Economia
Conferência da OMC em Camarões é estendida por impasse brasileiro
As negociações durante a conferência ministerial da Organização Mundial do Comércio (OMC), realizada em Yaoundé, capital de Camarões, foram prolongadas neste domingo (29) devido a um bloqueio de última hora promovido pelo Brasil. As discussões envolviam temas como comércio eletrônico, agricultura e reformas da organização.
O impasse foi causado pelo Brasil, que contesta o capítulo sobre comércio eletrônico como forma de protesto pela falta de um acordo sobre a agricultura, segundo diplomatas presentes.

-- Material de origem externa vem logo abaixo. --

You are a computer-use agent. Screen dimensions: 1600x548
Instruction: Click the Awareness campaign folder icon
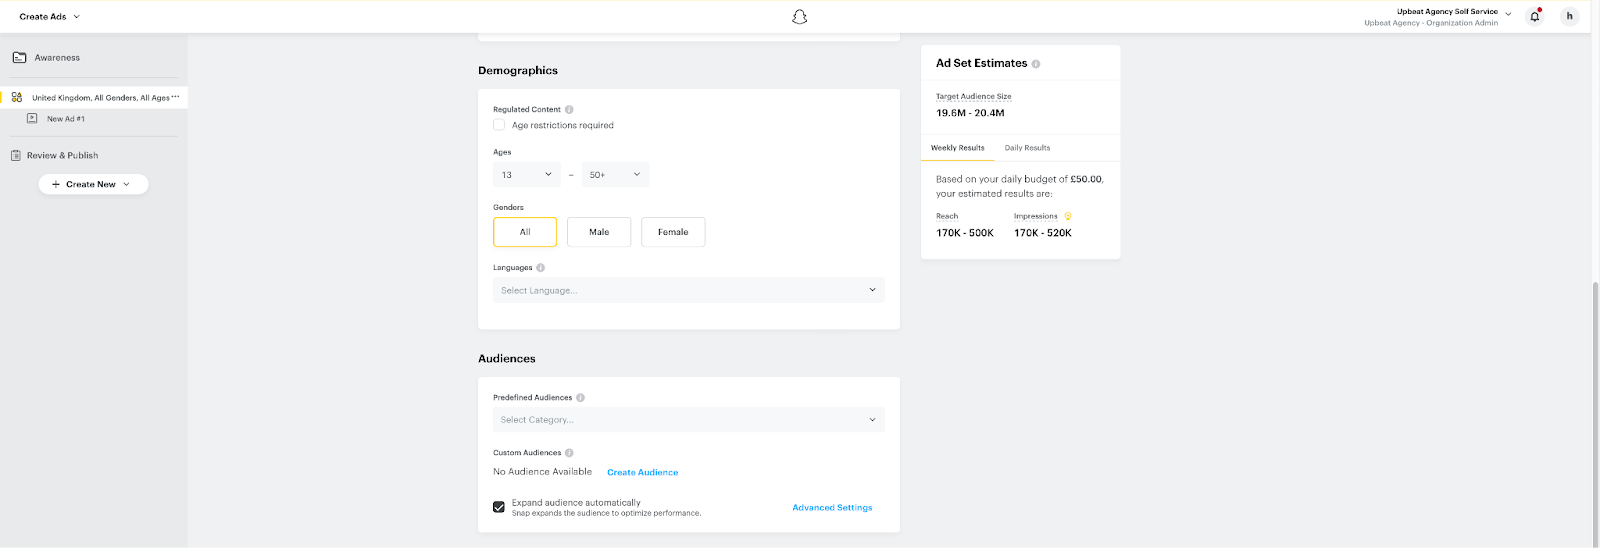[x=19, y=57]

“A agricultura é a área que menos avançou nos 30 anos da OMC. Não podemos deixar essa situação continuar”, afirmou no sábado, em Camarões, o ministro das Relações Exteriores, Mauro Vieira.
“É necessário encontrar um acordo justo para reiniciar as negociações”, complementou. Após quatro dias de debates, a 14ª conferência ministerial da OMC tinha previsão de encerrar ao meio-dia local, mas, como de costume, a conclusão depende de concessões finais em certos pontos.

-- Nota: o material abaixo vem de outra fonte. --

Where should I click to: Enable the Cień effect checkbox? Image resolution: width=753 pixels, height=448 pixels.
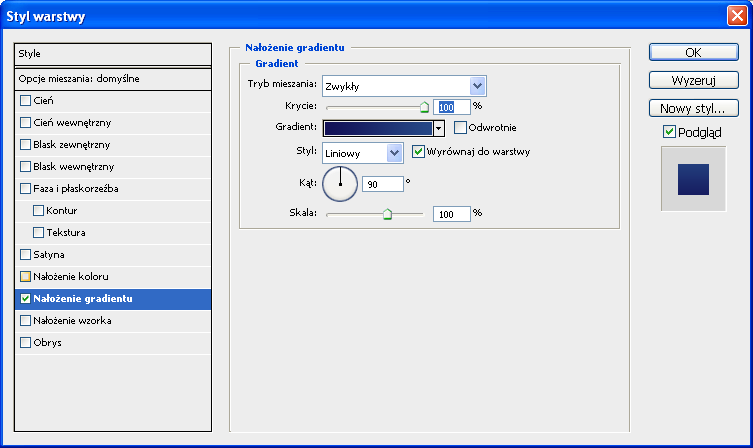[x=26, y=100]
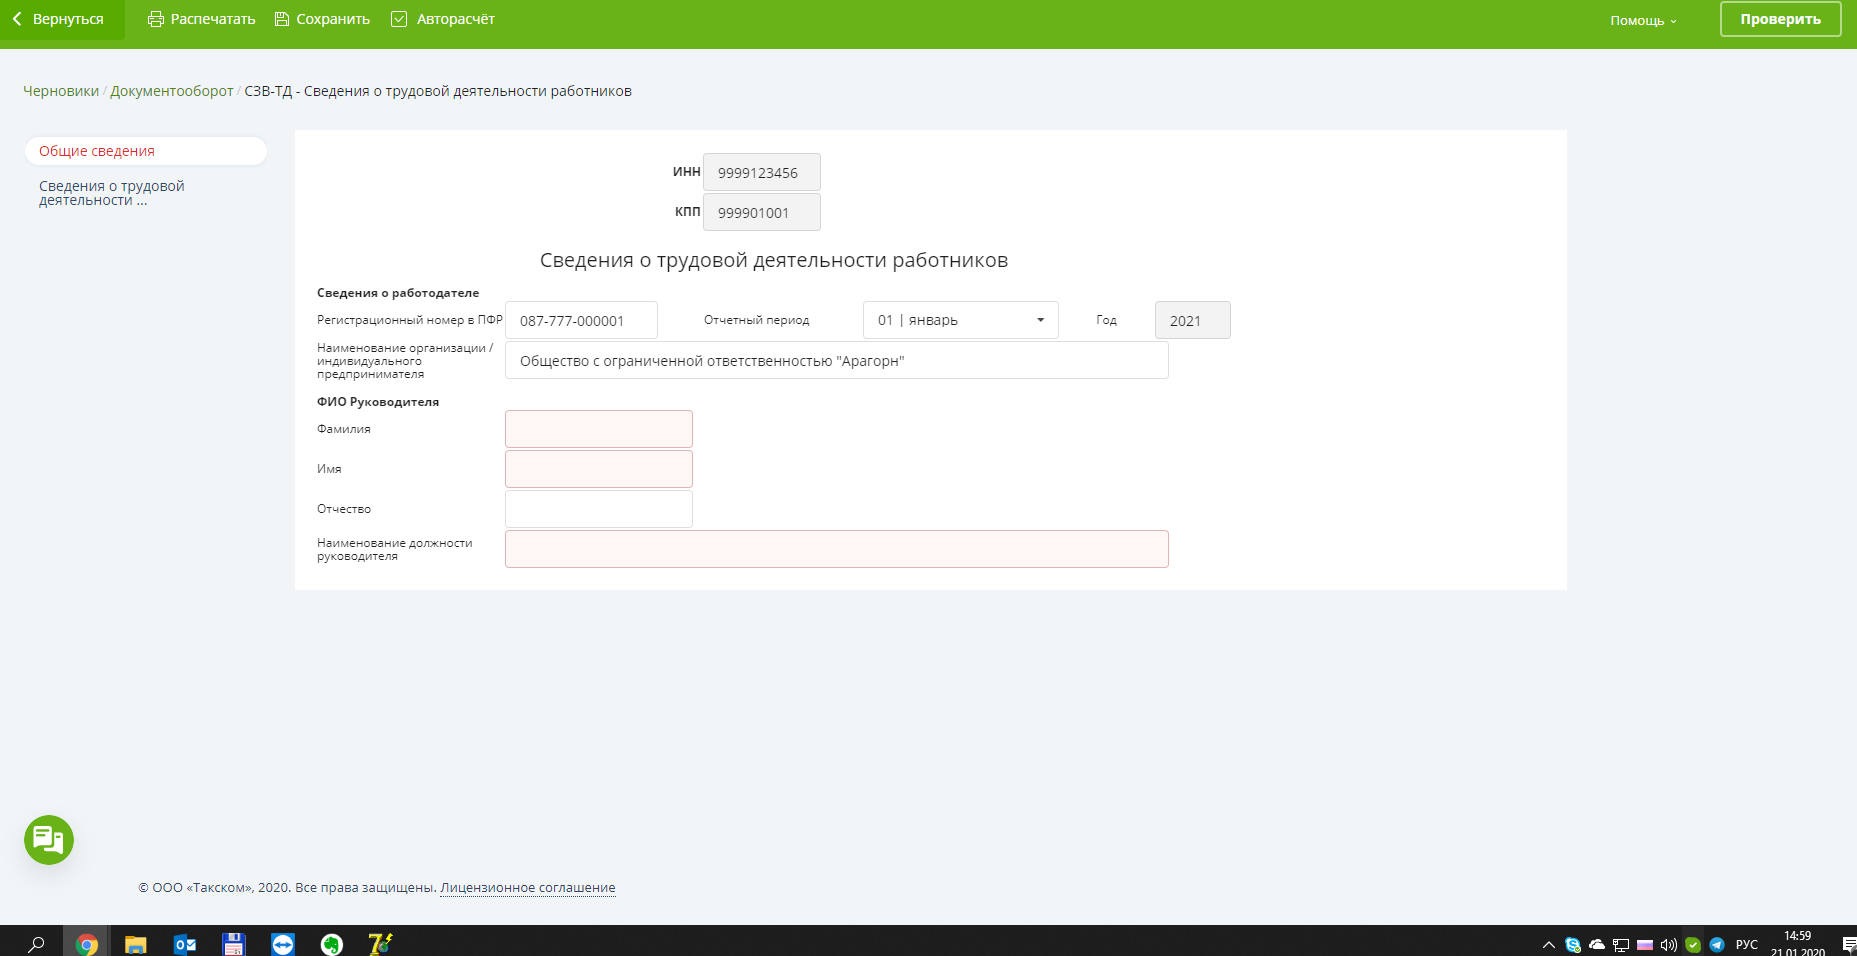Focus the Наименование должности руководителя field
Image resolution: width=1857 pixels, height=956 pixels.
pyautogui.click(x=836, y=549)
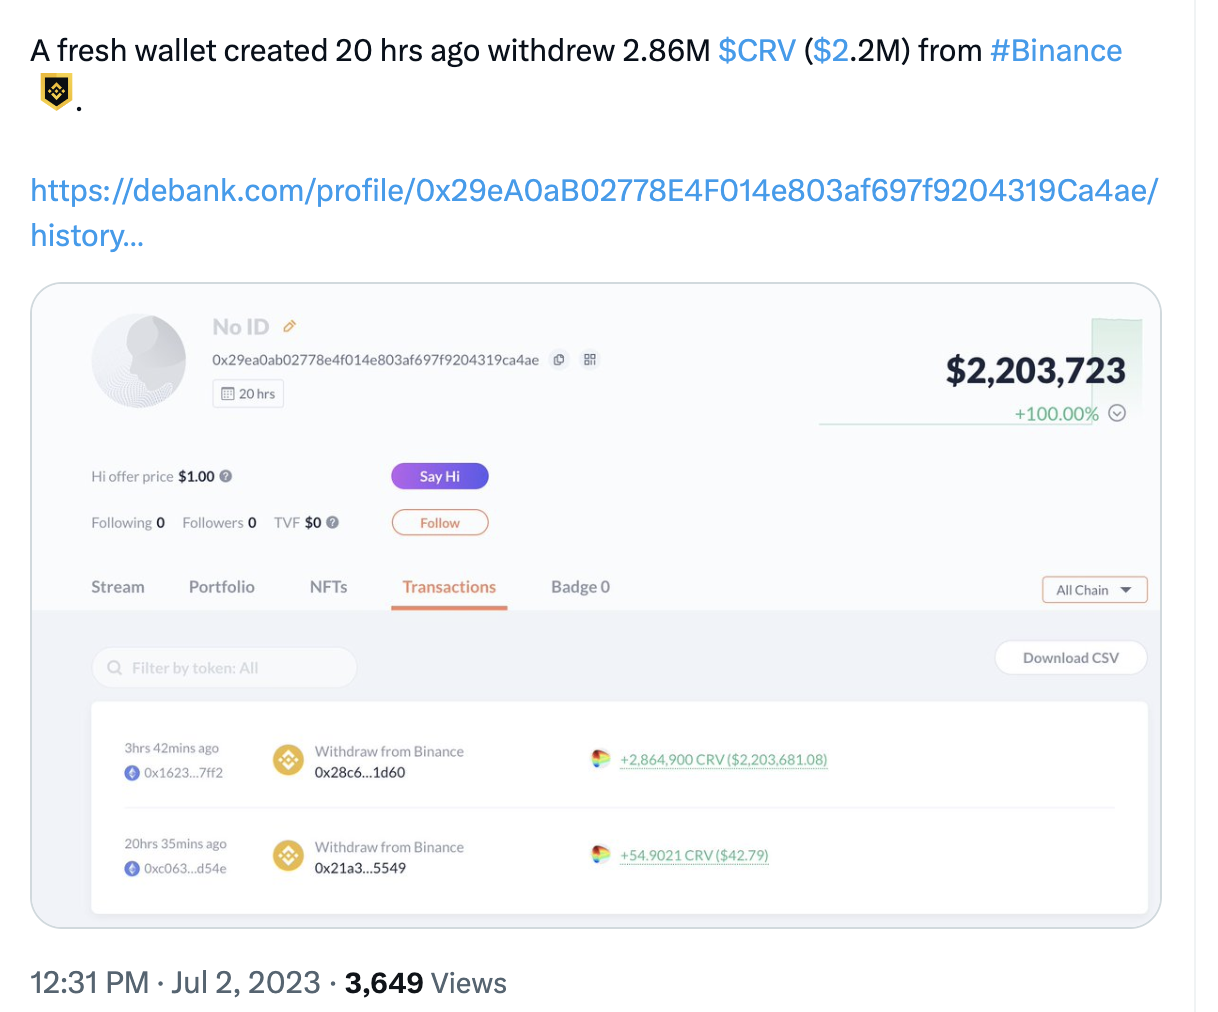Open the debank.com profile link
The height and width of the screenshot is (1012, 1218).
[x=594, y=212]
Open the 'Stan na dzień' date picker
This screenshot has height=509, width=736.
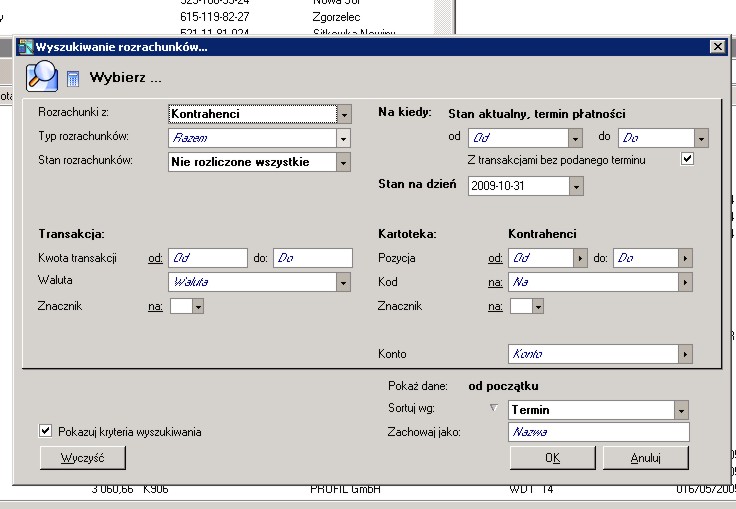(x=575, y=186)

Os 166 membros da OMC há anos tentam formar um programa sobre negociações agrícolas, porém o tema permanece sensível para muitos países.
O objetivo em Yaoundé era aprovar uma declaração que estabelecesse as bases para reconciliar as discussões agrícolas na sede da OMC, em Genebra, Suíça.

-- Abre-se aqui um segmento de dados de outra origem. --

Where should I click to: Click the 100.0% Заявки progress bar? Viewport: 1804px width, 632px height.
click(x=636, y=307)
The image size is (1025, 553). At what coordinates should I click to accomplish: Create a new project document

No entanto, os desacordos continuam, pois os Estados Unidos querem reiniciar as negociações agrícolas com novas condições, proposta que é rejeitada por vários países em desenvolvimento.
Esta reunião ministerial tinha como prioridade aprovar um plano de ação para revitalizar a organização, que vem sendo enfraquecida por tensões geopolíticas, bloqueios nas negociações e o aumento do protecionismo, além dos impactos da guerra no Oriente Médio no comércio mundial.
As conferências ministeriais da OMC ocorrem a cada dois anos. Esta é a segunda vez que o continente africano sedia o evento, após Nairóbi, no Quênia, em 2015.